═══ 原文

GOODDAYS

  世の中の歪みをかいくぐってひたすら逆張りの人生を歩む俺の意見

プチバカンスと考えてみる

一日を構成する行動で、ネガティブな感情で行いやすい行動としては、仕事・通勤・身支度・家事・人によっては勉強などがきて、ポジティブな感情で行いやすい行動としては、食事・入浴・寝るといった行動がくる。

それ以外の時間をおおむね自由時間と考えた場合、自由時間のすべてを趣味の時間に燃やしつくす趣味人もいれば、人と飲んで語らう人のが好きな人もいれば、ぼーっとしている時間を大切にする人もいるであろう。

仕事大好き人間でもない限り、多くの勤労者にとっては、休日が楽しみだし、平日も自由時間が一番の楽しみであろうと思う。

 

とはいえ、自由時間のすべてを趣味に没頭したり、人と語らう時間にのみ使うほどにアクティブな人は少ないのではないかと想像するのだが、多くの人にとって、ぼーっとしている時間や一息つく時間というのもとても貴重な時間であり、それこそががんばった自分へのご褒美的な時間であるともいえるだろう。

 

ところで、ヨーロッパ人は長期のバカンス中に徹底的に何もしないそうだが、極端な言い方をすれば、彼らは何もしないことを最上のご褒美と思って生活しているともいえる。

何かとせわしない日本人にはなかなか真似のできない楽しみ方だろう。

 

日常生活を振り返った時に、信号待ちだとか、エレベータ待ちだとか、何もしていない小さな時間というのがあるが、その時間をネガティブに思わず、「プチバカンス」と考えてみることによって、イライラタイムをバカンスタイムに変えられるのではないかと最近思っている。

 

そもそも俺は、何もせずに、信号待ちやエレベータ待ちや電車待ちをするのが何よりも嫌いで、これを前向きな時間に変えられたら革命的なことだ。

 

日常生活において、自由時間に一息つく時間をご褒美としているわけだし、休日や長期休暇に何もしないことを贅沢と思うのであれば、信号待ちの何もしない時間を思いがけないバカンスと考えて、無の時間を楽しむ、楽しめるように心がけてみるという俺の中の試みである。

 

無の時間に何かを考えてもいいが、むしろ、何も考えないというのもオツなものだと思う。

以前より、無を楽しむために部屋を暗くして何も考えずに、ろうそくの火を10分ぐらいひたすら見つめるというのをやっているが、この時間はけっこう好きである。

わずか10分間をとても長く感じることもでき、そのこと自体も贅沢に思える。

 

また、多くの人が日常の小さな無の時間を味わうようになれば、ろくに前を見ずに携帯電話の画面を見ながら歩くような手合いが減って粋だと思うのだが…。

══════

作業課題.
次の(a)〜(c)が原文の内容と合っているかを判定し、それぞれ「はい」か「いいえ」で答えてください。あわせて、判断の決め手となる原文の語句を一字一句そのまま引用してください。
(a) 筆者は、何もせずに信号待ちやエレベータ待ちをすることが何よりも嫌いだと述べている。
(b) 筆者は、部屋を暗くしてろうそくの火を1時間ほど見つめることがあると述べている。
(c) ヨーロッパ人は長期のバカンス中にさまざまな活動に励むとされている。

═══ 提供データ

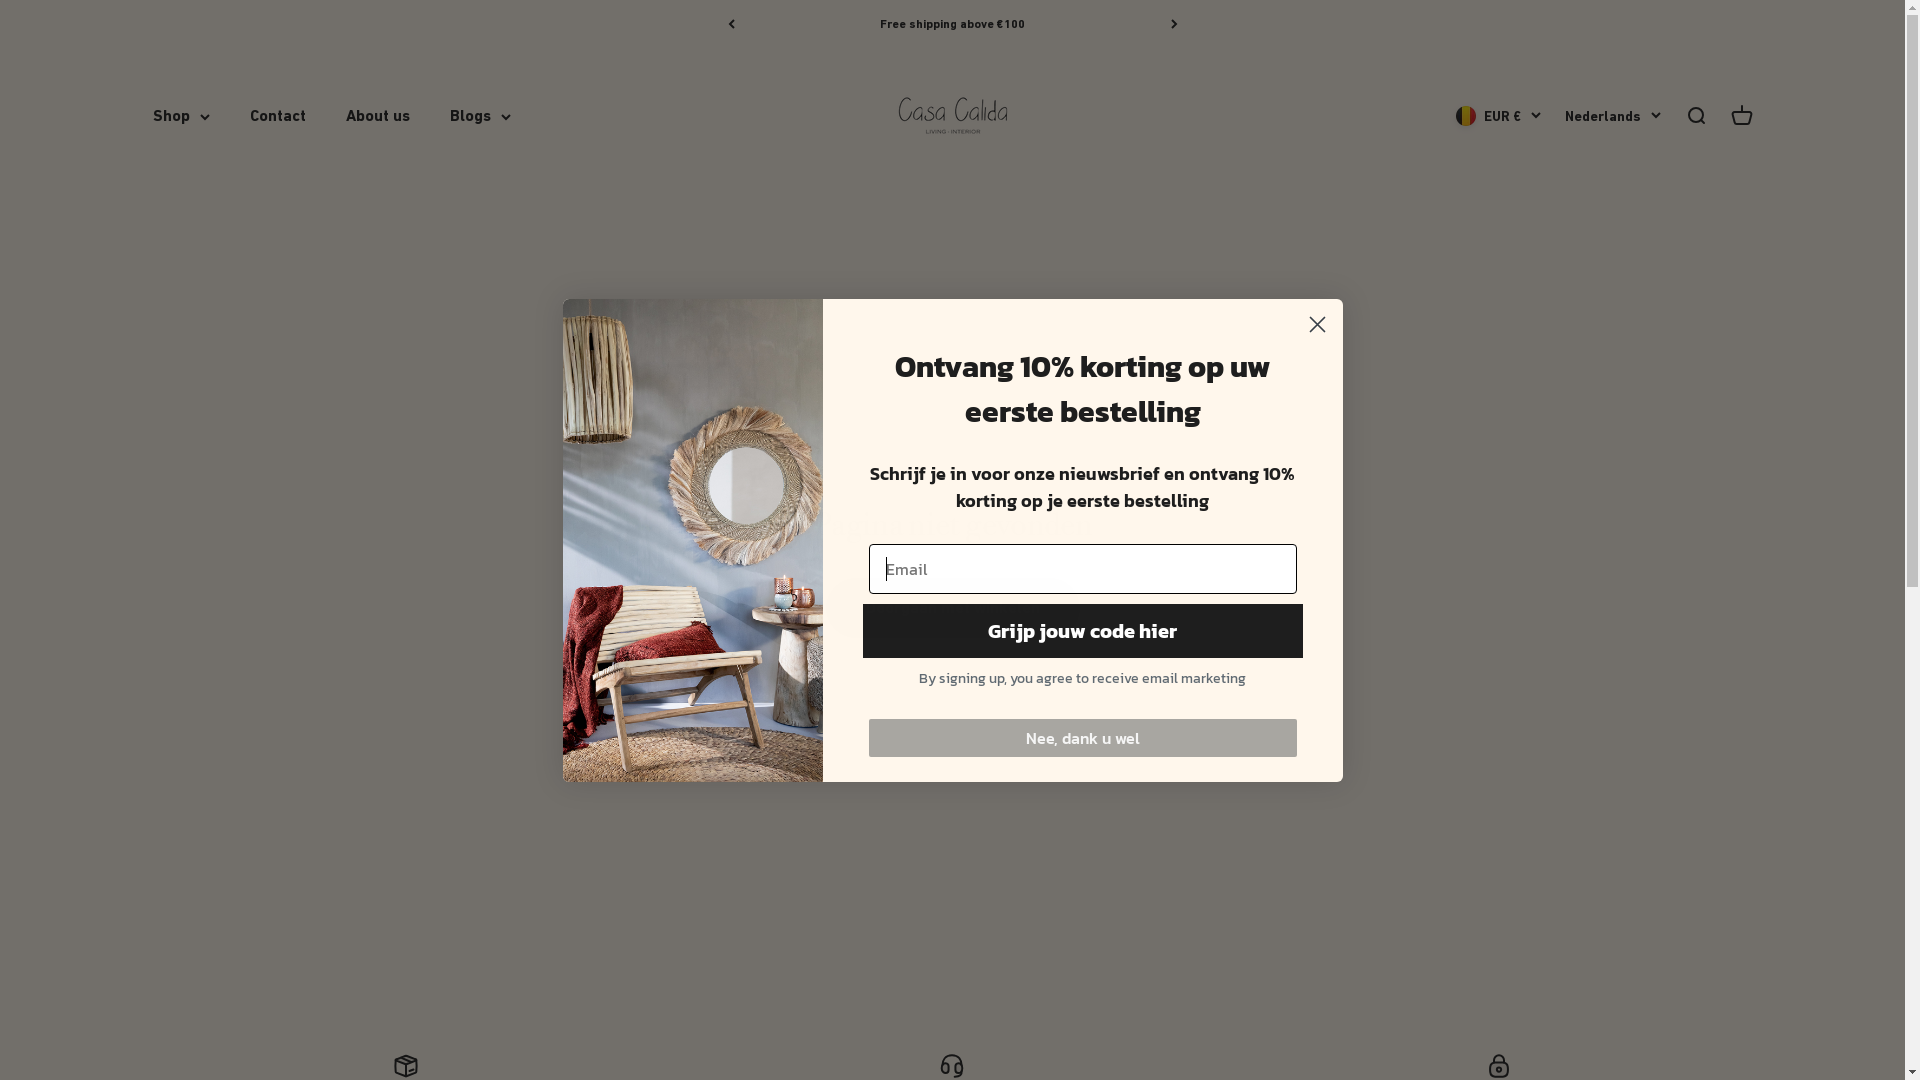  Describe the element at coordinates (1612, 115) in the screenshot. I see `'Nederlands'` at that location.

══════

解答例.
(a) はい。「そもそも俺は、何もせずに、信号待ちやエレベータ待ちや電車待ちをするのが何よりも嫌いで」
(b) いいえ。「ろうそくの火を10分ぐらいひたすら見つめる」
(c) いいえ。「ヨーロッパ人は長期のバカンス中に徹底的に何もしないそうだが」